Caribbean nationals are not listed among the top 10 countries where asylum seekers originate. However, more than 10,000 from the Caribbean and Latin America sought resettlement in the U.S. between Oct. 2018 and April 2019, according to analysis of U.S. State Department statistics done by the Migration Policy Institute, a Washington, D.C.-based think tank.


However, the administration of President Donald Trump has stepped up its scrutiny of persons seeking asylum since 2017, cutting the flow of those admitted to the U.S. The administration is also seeking a similar rule that would apply to all undocumented Caribbean and other immigrants in the U.S. who lived less than two years in the country continuously. So far that move has been blocked by a federal judge.

Undocumented immigrants picked up by U.S. law enforcement within 100 miles of a U.S. land border, within two weeks of arrival, are subjected the court’s ruling. Undocumented Caribbean nationals seeking asylum in states including California, Texas, Arizona and New Mexico, which shares a border with Mexico in the south, could be among those vulnerable to expedited deportation. If they’re apprehended by U.S. law enforcement authorities, and seek asylum, they would face an immigration judge, who will decide if they are in danger of torture or death in their country of origin. They could then be sent home without further hearings.


“If courts must review credible-fear claims that in the eyes of immigration officials and an immigration judge do not meet the low bar for such claims, expedited removal would augment the burdens on that system,” stated Supreme Court Judge Samuel Alito, who wrote the majority opinion, although only five of the seven signed on to his views.

The Supreme Court’s decision resulted from a case involving a Sri Lankan seeking asylum. It received swift backlash from immigration advocates, who called the ruling a “devastating blow.” According to Lee Gelernt, a lawyer, which argued the case for the American Civil Liberties Union (ACLU), “Every person within U.S. territory is entitled to due process” and the court’s decision “fails to live up to the Constitution's bedrock principle that individuals deprived of their liberty have their day in court, and this includes asylum seekers.

“This decision means that some people facing flawed deportation orders can be forcibly removed with no judicial oversight, putting their lives in grave danger,” he added.

Sonya Sotomayor, one of the two judges who opposed the decision, along with Elena Kagan, said the court’s ruling could lead to unfair treatment for non-U.S. citizens and undocumented immigrants, including those from the Caribbean, in the future.

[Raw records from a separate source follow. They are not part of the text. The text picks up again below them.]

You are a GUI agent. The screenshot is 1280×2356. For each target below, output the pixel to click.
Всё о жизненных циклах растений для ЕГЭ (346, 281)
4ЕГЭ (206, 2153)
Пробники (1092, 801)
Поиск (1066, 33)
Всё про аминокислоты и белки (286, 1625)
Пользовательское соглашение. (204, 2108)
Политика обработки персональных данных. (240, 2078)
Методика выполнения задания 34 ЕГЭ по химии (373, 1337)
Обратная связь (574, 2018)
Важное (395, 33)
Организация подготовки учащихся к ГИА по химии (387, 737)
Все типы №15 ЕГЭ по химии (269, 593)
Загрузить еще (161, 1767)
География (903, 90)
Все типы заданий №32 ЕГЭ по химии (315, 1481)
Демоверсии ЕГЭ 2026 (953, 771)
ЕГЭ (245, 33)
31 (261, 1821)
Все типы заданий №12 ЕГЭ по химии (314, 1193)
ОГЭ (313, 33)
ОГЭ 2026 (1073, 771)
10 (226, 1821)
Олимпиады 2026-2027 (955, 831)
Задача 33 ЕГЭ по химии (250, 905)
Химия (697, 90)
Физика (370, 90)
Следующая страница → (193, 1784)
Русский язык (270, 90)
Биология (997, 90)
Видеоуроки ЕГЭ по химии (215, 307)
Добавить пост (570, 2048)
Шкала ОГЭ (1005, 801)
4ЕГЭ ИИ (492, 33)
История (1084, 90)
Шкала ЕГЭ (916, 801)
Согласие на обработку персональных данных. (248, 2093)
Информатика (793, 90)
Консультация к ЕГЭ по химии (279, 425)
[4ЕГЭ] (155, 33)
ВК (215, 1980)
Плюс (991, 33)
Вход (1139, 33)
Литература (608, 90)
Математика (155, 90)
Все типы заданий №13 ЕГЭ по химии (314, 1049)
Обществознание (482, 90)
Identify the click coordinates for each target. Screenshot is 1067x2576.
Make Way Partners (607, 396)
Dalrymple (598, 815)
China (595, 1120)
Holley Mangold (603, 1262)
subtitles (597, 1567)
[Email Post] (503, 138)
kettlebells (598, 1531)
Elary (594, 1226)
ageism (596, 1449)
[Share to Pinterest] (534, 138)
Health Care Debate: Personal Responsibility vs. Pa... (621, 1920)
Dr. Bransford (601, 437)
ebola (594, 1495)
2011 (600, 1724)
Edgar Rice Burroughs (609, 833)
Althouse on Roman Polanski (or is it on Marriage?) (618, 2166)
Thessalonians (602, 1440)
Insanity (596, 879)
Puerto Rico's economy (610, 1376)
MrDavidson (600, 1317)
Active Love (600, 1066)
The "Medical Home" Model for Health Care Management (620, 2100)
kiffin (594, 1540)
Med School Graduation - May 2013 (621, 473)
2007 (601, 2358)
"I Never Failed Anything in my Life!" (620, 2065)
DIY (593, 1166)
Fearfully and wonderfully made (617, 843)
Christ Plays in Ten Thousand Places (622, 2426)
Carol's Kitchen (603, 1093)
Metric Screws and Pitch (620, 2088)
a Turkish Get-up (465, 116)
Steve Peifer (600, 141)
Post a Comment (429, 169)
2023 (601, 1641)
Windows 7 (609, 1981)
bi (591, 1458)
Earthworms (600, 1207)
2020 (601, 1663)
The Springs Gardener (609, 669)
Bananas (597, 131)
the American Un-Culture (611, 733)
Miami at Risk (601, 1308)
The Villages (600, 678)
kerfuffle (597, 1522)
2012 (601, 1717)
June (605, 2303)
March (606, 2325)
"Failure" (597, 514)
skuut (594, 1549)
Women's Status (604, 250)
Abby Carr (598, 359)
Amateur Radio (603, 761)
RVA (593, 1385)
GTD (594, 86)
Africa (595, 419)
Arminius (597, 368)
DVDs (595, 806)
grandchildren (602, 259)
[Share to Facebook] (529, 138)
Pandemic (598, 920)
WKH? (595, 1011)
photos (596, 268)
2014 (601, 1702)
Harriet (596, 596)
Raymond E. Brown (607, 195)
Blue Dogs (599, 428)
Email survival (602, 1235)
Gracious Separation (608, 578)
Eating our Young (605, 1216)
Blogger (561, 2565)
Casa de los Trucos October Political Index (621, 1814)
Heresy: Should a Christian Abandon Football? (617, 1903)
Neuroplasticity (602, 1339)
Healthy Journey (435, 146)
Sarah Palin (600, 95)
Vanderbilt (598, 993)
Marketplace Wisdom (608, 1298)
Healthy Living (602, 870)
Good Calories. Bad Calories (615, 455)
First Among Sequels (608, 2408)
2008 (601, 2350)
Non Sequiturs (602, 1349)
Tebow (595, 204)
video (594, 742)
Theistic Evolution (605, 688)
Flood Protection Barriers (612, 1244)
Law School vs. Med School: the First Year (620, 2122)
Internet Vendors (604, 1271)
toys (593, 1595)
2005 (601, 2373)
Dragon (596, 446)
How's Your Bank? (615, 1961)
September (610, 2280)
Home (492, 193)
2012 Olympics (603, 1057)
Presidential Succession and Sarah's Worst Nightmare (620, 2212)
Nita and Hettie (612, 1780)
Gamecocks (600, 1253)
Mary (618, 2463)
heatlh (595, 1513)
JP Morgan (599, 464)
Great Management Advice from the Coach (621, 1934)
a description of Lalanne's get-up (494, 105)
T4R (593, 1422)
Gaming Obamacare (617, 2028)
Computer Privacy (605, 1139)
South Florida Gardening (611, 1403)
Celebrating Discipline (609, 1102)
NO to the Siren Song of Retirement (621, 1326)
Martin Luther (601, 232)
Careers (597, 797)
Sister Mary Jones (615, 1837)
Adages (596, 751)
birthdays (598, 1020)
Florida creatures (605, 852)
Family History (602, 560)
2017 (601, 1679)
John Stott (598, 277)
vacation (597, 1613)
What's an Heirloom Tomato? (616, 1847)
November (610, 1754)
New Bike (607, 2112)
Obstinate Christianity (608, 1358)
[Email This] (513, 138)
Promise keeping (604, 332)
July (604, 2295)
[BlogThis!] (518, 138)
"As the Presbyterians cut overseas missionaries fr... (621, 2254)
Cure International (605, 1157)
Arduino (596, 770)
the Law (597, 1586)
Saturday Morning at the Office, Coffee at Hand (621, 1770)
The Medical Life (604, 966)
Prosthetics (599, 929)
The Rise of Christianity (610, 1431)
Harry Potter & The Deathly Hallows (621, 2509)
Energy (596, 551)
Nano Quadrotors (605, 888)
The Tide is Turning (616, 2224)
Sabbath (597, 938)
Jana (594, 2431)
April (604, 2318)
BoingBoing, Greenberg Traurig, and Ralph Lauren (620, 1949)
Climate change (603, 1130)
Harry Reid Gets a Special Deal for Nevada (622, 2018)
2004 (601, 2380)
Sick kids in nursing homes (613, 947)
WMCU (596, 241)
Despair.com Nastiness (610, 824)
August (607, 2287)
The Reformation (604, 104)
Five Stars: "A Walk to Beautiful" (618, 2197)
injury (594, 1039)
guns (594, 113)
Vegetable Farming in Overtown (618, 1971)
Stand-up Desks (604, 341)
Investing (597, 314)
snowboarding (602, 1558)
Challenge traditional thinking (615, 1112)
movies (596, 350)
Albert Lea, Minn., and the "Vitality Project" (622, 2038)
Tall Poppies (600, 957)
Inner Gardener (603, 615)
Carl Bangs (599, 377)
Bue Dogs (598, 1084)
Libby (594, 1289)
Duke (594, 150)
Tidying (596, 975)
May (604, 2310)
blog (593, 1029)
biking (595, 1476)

“Taken to its extreme, a rule conditioning due process rights on lawful entry would permit Congress to constitutionally eliminate all procedural protections for any non-citizen the Government deems unlawfully admitted and summarily deport them no matter how many decades they have lived here, how settled and integrated they are in their communities, or how many members of their family are U.S. citizens or residents,” noted Sotomayor.